AGONY: THE LIFE AND DEATH OF RASPUTIN (aka: Agoniya)
(director: Elem Klimov; screenwriters: Semyon Lungin/Ilya Nusinov; cinematographer: Leonid Kalashnikov; editor: Valeriya Belova; music: Alfred Shnitke; cast: Aleksei Petrenko (Grigori Rasputin), Velta Line (Aleksandra Fyodorovna), Anatoli Romashin (Nicholas II), Alisa Frejndlikh (Vyrubova), A. Romantsov (Yusupov), Sergei Muchenikov (Dmitri Pavlovich), Yuri Katin-Yartsev (Purishkevich), Leonid Bronevoy (Manasevich-Manuilov), Pavel Pankov (Manus), Aleksandr Kalyagin (Narrator); Runtime: 104; MPAA Rating: NR; producer: Semion Kutikov; Kino; 1981-Russia-in Russian with English subtitles)
“Hysterical and overly melodramatic biopic on the madman charlatan monk Rasputin.”
Reviewed by Dennis Schwartz
Elem Klimov (“Farewell”/”Come and See”) directs an hysterical and overly melodramatic biopic on the madman charlatan monk Rasputin (Aleksei Petrenko).

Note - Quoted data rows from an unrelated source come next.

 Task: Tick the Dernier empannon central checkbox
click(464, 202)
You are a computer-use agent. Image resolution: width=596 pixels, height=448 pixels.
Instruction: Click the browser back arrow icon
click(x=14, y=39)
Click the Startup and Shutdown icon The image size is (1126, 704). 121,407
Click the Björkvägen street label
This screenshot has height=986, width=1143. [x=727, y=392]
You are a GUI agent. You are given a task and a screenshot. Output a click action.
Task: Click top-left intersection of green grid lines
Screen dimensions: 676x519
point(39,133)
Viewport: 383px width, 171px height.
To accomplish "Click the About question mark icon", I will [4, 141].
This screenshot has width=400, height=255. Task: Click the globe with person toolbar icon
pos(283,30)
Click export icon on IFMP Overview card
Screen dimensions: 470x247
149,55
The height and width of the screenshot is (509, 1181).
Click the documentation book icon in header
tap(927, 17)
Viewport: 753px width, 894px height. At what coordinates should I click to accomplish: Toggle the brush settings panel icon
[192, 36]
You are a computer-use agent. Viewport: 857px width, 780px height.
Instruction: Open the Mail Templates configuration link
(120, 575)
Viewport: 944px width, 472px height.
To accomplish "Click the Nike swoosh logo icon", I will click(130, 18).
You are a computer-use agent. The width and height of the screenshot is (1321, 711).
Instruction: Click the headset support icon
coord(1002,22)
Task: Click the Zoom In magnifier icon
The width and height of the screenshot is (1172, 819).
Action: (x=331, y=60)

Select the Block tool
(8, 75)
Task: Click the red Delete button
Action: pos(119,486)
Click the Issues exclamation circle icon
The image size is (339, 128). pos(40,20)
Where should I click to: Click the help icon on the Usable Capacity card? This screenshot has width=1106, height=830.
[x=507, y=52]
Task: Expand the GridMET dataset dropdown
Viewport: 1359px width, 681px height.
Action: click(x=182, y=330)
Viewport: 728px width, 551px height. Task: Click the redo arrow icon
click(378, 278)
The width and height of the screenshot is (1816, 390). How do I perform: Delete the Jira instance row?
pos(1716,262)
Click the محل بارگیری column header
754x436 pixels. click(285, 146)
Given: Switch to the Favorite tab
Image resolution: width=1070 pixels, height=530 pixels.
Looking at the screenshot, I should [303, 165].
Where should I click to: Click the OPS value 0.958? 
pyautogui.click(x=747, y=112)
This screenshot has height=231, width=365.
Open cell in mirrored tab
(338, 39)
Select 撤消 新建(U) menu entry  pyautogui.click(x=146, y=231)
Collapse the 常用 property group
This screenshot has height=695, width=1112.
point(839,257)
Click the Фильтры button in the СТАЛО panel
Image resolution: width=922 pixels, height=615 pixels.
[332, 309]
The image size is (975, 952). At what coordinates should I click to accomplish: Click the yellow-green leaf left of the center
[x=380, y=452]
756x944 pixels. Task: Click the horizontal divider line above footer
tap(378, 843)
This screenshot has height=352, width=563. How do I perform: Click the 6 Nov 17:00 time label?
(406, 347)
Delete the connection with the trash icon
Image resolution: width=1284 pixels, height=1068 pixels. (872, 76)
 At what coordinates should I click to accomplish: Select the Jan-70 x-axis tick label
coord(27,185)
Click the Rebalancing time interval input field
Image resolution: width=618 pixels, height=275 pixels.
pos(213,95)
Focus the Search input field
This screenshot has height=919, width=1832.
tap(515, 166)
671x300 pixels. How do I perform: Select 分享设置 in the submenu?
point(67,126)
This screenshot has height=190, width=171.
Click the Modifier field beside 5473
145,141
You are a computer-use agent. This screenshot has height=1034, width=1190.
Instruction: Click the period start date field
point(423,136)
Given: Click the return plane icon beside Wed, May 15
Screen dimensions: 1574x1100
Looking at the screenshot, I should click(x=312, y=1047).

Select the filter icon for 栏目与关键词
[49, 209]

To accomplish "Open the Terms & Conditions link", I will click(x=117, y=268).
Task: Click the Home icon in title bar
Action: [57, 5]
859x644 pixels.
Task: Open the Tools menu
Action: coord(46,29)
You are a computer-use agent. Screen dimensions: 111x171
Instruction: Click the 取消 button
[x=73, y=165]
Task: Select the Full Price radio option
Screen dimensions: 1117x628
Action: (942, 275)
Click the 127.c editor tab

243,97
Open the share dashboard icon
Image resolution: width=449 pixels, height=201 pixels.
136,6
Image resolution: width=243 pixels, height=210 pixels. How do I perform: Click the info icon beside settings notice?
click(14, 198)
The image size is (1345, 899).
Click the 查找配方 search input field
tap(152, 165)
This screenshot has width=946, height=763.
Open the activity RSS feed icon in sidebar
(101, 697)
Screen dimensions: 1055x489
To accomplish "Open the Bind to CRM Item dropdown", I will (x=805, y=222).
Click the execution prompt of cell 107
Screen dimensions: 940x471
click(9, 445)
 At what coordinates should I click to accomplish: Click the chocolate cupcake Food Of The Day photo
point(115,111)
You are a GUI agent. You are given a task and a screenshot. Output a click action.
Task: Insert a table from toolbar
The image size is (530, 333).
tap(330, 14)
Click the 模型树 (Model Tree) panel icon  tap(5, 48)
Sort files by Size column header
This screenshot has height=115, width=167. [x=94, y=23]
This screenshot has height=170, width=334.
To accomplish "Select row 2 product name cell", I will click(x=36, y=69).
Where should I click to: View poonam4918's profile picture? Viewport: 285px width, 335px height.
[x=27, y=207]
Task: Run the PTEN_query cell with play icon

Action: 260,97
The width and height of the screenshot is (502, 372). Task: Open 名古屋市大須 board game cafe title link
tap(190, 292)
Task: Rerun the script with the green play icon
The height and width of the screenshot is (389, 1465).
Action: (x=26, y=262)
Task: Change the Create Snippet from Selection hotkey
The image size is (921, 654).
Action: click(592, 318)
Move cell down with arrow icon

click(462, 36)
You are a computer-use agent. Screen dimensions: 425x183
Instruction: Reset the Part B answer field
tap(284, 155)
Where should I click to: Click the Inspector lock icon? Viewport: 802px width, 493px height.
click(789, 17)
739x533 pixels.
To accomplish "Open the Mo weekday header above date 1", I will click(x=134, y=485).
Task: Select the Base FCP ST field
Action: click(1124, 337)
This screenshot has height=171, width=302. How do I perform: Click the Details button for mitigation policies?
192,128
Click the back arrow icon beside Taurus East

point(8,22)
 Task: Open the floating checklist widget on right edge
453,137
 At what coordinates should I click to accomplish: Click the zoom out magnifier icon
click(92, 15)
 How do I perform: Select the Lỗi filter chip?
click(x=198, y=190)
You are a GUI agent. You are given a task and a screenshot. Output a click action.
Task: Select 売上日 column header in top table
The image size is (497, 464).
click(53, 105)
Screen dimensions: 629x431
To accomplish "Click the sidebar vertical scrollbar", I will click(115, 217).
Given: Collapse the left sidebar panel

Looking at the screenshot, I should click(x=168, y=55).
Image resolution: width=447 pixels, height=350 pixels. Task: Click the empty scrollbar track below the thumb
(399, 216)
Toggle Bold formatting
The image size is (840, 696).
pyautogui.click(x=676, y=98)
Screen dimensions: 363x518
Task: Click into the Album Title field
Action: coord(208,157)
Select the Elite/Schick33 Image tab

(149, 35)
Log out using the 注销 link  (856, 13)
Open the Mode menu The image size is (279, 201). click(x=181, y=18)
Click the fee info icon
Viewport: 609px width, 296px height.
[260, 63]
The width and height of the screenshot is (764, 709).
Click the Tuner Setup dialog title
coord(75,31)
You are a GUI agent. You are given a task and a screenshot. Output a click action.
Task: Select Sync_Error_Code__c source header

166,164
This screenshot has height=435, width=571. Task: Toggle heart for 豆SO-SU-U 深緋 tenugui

It took nine years to make, but was not released after completed in 1975 for six years because the Soviet authorities balked at showing how corrupt were the Russian politicos and how sympathetic a figure was the Czar. In reality, the Czar was viewed as someone out of touch with his peasant population and a ruler who made horrible decisions. The script by Semyon Lungin and Ilya Nusinov tells of the final days of Rasputin and the Romanov monarchy he helped bring down. It shows the tremendous power the Siberian born peasant wielded in the court of Nicholas II (Anatoli Romashin) after treating his hemophiliac son, Tsarevich Alexei, and gaining favor with the Czarina (Velta Line), a fanatically religious woman who looked upon the fraud as a holy man. Rasputin is viewed as a prophet-of-doom, who through his cunning and dark inner urges helped lead the monarchy down a bloody road of corruption it couldn’t get out of without losing its power and changing the history of Russia forever.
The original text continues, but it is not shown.